Major new insights into carcinogenesis have come from recent advances in cellular and molecular biology. The concept of oncogenes provides a simple explanation for how agents as diverse as radiation, chemicals or retroviruses can induce tumors that are indistinguishable one from another. Oncogenes may be activated by a point mutation, by a chromosome translocation, or by amplification. Ionizing radiations are efficient at the first two mechanisms. While oncogenes are frequently associated with leukemias and lymphomas, they are associated with only 10 to 15% of human solid cancers. The importance of the loss of suppressor genes was suggested first from studies with human-hamster hybrid cells, but has since been shown to be of importance in an increasing number of human solid tumors, from rare tumors such as retinoblastoma to more common tumors such as small cell lung cancer and colorectal cancer.
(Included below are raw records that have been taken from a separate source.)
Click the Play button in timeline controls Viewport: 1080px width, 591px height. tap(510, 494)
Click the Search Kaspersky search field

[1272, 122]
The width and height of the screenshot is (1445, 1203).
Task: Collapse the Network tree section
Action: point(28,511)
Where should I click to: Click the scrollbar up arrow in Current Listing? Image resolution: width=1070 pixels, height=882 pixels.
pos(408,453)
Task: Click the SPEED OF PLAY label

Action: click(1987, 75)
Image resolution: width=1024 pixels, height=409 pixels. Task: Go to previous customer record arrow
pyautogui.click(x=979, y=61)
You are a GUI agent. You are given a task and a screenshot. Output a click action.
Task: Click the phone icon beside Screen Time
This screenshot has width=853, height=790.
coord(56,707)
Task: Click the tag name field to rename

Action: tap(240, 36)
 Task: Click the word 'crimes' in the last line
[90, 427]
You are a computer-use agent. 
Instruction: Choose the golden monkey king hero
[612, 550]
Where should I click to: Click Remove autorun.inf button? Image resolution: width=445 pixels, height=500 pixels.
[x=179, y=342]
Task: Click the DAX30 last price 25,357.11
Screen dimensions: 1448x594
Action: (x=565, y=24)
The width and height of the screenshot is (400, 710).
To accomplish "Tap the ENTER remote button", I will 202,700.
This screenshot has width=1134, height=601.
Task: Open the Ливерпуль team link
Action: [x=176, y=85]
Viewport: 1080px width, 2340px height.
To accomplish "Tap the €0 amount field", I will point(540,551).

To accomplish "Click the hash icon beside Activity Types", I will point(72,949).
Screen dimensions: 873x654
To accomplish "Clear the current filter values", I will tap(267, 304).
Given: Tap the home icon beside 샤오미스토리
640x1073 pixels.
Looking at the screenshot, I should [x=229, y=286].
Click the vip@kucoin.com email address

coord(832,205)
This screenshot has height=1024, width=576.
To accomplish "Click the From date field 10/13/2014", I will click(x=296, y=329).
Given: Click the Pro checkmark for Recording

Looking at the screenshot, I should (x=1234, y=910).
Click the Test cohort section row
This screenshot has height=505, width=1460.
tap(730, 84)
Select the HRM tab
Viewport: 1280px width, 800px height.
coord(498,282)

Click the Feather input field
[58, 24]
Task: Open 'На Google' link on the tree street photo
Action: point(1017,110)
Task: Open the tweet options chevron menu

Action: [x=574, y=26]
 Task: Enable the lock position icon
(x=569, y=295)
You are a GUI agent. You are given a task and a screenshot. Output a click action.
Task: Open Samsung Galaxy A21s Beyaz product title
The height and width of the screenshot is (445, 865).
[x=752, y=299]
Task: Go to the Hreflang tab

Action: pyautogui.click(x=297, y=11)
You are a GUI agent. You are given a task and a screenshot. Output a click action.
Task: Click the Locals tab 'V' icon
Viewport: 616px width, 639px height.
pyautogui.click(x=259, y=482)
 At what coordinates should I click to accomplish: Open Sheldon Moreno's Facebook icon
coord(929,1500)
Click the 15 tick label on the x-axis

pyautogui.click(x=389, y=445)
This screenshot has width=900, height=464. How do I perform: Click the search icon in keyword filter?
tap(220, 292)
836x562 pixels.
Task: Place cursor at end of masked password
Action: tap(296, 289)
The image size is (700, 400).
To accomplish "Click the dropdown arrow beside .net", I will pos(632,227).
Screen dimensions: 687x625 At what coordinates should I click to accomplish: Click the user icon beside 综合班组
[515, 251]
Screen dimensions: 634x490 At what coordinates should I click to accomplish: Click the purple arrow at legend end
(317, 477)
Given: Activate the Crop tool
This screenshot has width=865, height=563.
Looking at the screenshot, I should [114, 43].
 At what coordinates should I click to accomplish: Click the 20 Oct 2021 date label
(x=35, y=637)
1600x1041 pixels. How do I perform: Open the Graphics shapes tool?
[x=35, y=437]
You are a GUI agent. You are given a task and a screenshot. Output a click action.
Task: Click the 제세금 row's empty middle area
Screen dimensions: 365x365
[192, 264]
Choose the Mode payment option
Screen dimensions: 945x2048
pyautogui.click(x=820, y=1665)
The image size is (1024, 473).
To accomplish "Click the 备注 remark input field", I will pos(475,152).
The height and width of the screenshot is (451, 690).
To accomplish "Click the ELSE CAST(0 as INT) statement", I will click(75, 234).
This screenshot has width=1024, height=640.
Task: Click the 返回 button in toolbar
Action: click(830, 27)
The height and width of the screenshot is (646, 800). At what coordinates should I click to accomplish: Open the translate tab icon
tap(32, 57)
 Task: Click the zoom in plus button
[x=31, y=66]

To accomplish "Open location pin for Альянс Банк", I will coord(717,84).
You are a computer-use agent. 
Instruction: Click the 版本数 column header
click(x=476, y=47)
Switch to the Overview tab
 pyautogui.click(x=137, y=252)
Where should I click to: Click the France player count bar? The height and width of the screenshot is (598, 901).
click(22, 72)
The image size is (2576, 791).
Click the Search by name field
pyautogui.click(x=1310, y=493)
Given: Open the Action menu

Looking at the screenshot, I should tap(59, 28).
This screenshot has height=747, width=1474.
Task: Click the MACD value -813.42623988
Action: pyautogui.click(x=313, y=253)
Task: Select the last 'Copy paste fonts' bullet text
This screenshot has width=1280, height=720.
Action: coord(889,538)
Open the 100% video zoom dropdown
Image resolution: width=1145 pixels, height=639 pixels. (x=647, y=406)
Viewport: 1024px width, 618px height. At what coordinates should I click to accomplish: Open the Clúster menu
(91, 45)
The mechanism of somatic homozygosity clearly involves several steps, some of which, such as a deletion, could be readily produced by ionizing radiation. The multi-step nature of carcinogenesis can be demonstrated in the petri dish, where the transfection of multiple oncogenes is required to transform normal cells from short-term explants. It can be shown, too, in colorectal cancer in the human, where the activation of an oncogene and the loss of more than one suppressor gene may be involved in the progression from normal epithelium to a frank malignancy.